* _ACTIVITY_: Please write out the data below once more, exactly as it stands.
........
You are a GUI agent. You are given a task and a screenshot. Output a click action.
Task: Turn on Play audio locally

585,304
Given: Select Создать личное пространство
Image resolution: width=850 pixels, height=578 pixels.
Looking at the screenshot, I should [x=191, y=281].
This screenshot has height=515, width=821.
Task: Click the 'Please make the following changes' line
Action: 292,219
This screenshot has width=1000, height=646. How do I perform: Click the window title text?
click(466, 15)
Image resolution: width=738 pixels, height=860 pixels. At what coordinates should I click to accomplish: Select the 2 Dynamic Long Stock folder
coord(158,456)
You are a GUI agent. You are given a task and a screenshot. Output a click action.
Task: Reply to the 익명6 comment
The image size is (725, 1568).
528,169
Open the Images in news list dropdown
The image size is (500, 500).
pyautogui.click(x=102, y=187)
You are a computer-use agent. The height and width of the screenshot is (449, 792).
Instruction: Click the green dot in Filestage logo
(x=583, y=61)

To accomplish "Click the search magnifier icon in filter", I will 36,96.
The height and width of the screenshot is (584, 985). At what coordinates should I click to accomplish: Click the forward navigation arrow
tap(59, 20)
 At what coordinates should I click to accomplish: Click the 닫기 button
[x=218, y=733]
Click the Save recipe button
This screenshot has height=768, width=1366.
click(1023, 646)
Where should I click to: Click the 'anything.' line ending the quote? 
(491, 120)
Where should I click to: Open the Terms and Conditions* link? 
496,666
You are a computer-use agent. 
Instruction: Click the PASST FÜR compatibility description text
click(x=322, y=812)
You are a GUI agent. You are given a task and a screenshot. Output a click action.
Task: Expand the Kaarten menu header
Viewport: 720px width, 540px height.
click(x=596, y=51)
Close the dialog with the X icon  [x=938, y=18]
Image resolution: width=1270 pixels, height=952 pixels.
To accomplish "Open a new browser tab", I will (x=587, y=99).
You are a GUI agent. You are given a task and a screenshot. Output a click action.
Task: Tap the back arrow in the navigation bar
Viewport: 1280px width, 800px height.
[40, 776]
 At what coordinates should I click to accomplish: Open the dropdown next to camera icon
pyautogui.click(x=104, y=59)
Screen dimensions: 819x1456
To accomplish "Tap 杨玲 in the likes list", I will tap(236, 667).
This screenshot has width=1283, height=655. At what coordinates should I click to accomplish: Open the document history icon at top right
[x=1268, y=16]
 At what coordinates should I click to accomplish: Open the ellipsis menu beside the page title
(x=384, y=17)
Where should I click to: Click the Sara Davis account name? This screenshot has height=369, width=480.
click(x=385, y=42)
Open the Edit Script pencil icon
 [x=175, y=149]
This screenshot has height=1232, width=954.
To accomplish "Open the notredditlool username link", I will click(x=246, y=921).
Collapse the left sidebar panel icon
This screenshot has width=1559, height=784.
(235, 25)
........
* _RESULT BELOW_:
You are a GUI agent. You are given a task and a screenshot. Output a click action.
Task: Turn on Play audio locally

585,304
Given: Select Создать личное пространство
Image resolution: width=850 pixels, height=578 pixels.
Looking at the screenshot, I should [x=191, y=281].
This screenshot has height=515, width=821.
Task: Click the 'Please make the following changes' line
Action: 292,219
This screenshot has width=1000, height=646. How do I perform: Click the window title text?
click(466, 15)
Image resolution: width=738 pixels, height=860 pixels. At what coordinates should I click to accomplish: Select the 2 Dynamic Long Stock folder
coord(158,456)
You are a GUI agent. You are given a task and a screenshot. Output a click action.
Task: Reply to the 익명6 comment
The image size is (725, 1568).
528,169
Open the Images in news list dropdown
The image size is (500, 500).
pyautogui.click(x=102, y=187)
You are a computer-use agent. The height and width of the screenshot is (449, 792).
Instruction: Click the green dot in Filestage logo
(x=583, y=61)

To accomplish "Click the search magnifier icon in filter", I will 36,96.
The height and width of the screenshot is (584, 985). At what coordinates should I click to accomplish: Click the forward navigation arrow
tap(59, 20)
 At what coordinates should I click to accomplish: Click the 닫기 button
[x=218, y=733]
Click the Save recipe button
This screenshot has height=768, width=1366.
click(1023, 646)
Where should I click to: Click the 'anything.' line ending the quote? 
(491, 120)
Where should I click to: Open the Terms and Conditions* link? 
496,666
You are a computer-use agent. 
Instruction: Click the PASST FÜR compatibility description text
click(x=322, y=812)
You are a GUI agent. You are given a task and a screenshot. Output a click action.
Task: Expand the Kaarten menu header
Viewport: 720px width, 540px height.
click(x=596, y=51)
Close the dialog with the X icon  [x=938, y=18]
Image resolution: width=1270 pixels, height=952 pixels.
To accomplish "Open a new browser tab", I will (x=587, y=99).
You are a GUI agent. You are given a task and a screenshot. Output a click action.
Task: Tap the back arrow in the navigation bar
Viewport: 1280px width, 800px height.
[40, 776]
 At what coordinates should I click to accomplish: Open the dropdown next to camera icon
pyautogui.click(x=104, y=59)
Screen dimensions: 819x1456
To accomplish "Tap 杨玲 in the likes list", I will tap(236, 667).
This screenshot has width=1283, height=655. At what coordinates should I click to accomplish: Open the document history icon at top right
[x=1268, y=16]
 At what coordinates should I click to accomplish: Open the ellipsis menu beside the page title
(x=384, y=17)
Where should I click to: Click the Sara Davis account name? This screenshot has height=369, width=480.
click(x=385, y=42)
Open the Edit Script pencil icon
 [x=175, y=149]
This screenshot has height=1232, width=954.
To accomplish "Open the notredditlool username link", I will click(x=246, y=921).
Collapse the left sidebar panel icon
This screenshot has width=1559, height=784.
(235, 25)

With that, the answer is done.